** Data in this exercise follows **

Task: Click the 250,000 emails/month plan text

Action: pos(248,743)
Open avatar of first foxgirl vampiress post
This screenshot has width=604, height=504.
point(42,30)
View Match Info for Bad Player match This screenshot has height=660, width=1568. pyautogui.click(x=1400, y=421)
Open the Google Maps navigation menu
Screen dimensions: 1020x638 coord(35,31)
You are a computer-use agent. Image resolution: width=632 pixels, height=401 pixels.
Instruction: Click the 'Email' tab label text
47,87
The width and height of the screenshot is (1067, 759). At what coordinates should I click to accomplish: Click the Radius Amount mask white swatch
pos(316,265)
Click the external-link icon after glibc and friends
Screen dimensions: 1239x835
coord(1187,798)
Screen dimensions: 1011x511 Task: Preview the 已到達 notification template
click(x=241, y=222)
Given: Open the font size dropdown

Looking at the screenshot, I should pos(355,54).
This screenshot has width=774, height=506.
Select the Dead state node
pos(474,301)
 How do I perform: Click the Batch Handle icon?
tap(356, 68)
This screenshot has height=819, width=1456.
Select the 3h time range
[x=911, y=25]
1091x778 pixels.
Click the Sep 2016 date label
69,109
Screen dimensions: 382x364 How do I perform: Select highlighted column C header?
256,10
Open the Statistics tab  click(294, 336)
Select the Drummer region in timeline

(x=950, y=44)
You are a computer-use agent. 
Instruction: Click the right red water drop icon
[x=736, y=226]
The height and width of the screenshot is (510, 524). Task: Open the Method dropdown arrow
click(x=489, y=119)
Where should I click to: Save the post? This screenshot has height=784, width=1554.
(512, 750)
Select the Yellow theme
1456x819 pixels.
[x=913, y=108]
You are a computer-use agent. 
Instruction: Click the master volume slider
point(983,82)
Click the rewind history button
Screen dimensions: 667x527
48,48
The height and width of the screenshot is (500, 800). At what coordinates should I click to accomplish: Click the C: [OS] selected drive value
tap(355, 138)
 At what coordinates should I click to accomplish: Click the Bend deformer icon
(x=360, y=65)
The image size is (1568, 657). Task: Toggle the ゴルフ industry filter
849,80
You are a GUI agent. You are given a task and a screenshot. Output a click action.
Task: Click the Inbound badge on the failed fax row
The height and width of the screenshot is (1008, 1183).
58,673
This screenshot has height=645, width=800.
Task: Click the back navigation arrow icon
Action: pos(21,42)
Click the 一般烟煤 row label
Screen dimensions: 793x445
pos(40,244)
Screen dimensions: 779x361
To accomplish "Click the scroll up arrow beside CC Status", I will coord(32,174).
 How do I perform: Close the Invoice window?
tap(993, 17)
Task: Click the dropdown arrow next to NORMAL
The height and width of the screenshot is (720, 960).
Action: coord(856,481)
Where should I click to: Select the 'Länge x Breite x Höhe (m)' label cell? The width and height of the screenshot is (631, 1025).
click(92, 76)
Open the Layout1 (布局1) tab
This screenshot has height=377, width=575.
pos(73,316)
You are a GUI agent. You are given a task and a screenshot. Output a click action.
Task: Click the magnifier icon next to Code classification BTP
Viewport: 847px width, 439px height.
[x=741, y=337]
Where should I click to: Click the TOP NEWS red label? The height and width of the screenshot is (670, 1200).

** End of Data in this exercise **

**Aim of the exercise**
Your task is to retype all of the lines above exactly.

**Expected answer**
Task: Click the 250,000 emails/month plan text

Action: pos(248,743)
Open avatar of first foxgirl vampiress post
This screenshot has width=604, height=504.
point(42,30)
View Match Info for Bad Player match This screenshot has height=660, width=1568. pyautogui.click(x=1400, y=421)
Open the Google Maps navigation menu
Screen dimensions: 1020x638 coord(35,31)
You are a computer-use agent. Image resolution: width=632 pixels, height=401 pixels.
Instruction: Click the 'Email' tab label text
47,87
The width and height of the screenshot is (1067, 759). At what coordinates should I click to accomplish: Click the Radius Amount mask white swatch
pos(316,265)
Click the external-link icon after glibc and friends
Screen dimensions: 1239x835
coord(1187,798)
Screen dimensions: 1011x511 Task: Preview the 已到達 notification template
click(x=241, y=222)
Given: Open the font size dropdown

Looking at the screenshot, I should pos(355,54).
This screenshot has width=774, height=506.
Select the Dead state node
pos(474,301)
 How do I perform: Click the Batch Handle icon?
tap(356, 68)
This screenshot has height=819, width=1456.
Select the 3h time range
[x=911, y=25]
1091x778 pixels.
Click the Sep 2016 date label
69,109
Screen dimensions: 382x364 How do I perform: Select highlighted column C header?
256,10
Open the Statistics tab  click(294, 336)
Select the Drummer region in timeline

(x=950, y=44)
You are a computer-use agent. 
Instruction: Click the right red water drop icon
[x=736, y=226]
The height and width of the screenshot is (510, 524). Task: Open the Method dropdown arrow
click(x=489, y=119)
Where should I click to: Save the post? This screenshot has height=784, width=1554.
(512, 750)
Select the Yellow theme
1456x819 pixels.
[x=913, y=108]
You are a computer-use agent. 
Instruction: Click the master volume slider
point(983,82)
Click the rewind history button
Screen dimensions: 667x527
48,48
The height and width of the screenshot is (500, 800). At what coordinates should I click to accomplish: Click the C: [OS] selected drive value
tap(355, 138)
 At what coordinates should I click to accomplish: Click the Bend deformer icon
(x=360, y=65)
The image size is (1568, 657). Task: Toggle the ゴルフ industry filter
849,80
You are a GUI agent. You are given a task and a screenshot. Output a click action.
Task: Click the Inbound badge on the failed fax row
The height and width of the screenshot is (1008, 1183).
58,673
This screenshot has height=645, width=800.
Task: Click the back navigation arrow icon
Action: pos(21,42)
Click the 一般烟煤 row label
Screen dimensions: 793x445
pos(40,244)
Screen dimensions: 779x361
To accomplish "Click the scroll up arrow beside CC Status", I will coord(32,174).
 How do I perform: Close the Invoice window?
tap(993, 17)
Task: Click the dropdown arrow next to NORMAL
The height and width of the screenshot is (720, 960).
Action: coord(856,481)
Where should I click to: Select the 'Länge x Breite x Höhe (m)' label cell? The width and height of the screenshot is (631, 1025).
click(92, 76)
Open the Layout1 (布局1) tab
This screenshot has height=377, width=575.
pos(73,316)
You are a GUI agent. You are given a task and a screenshot. Output a click action.
Task: Click the magnifier icon next to Code classification BTP
Viewport: 847px width, 439px height.
[x=741, y=337]
Where should I click to: Click the TOP NEWS red label? The height and width of the screenshot is (670, 1200).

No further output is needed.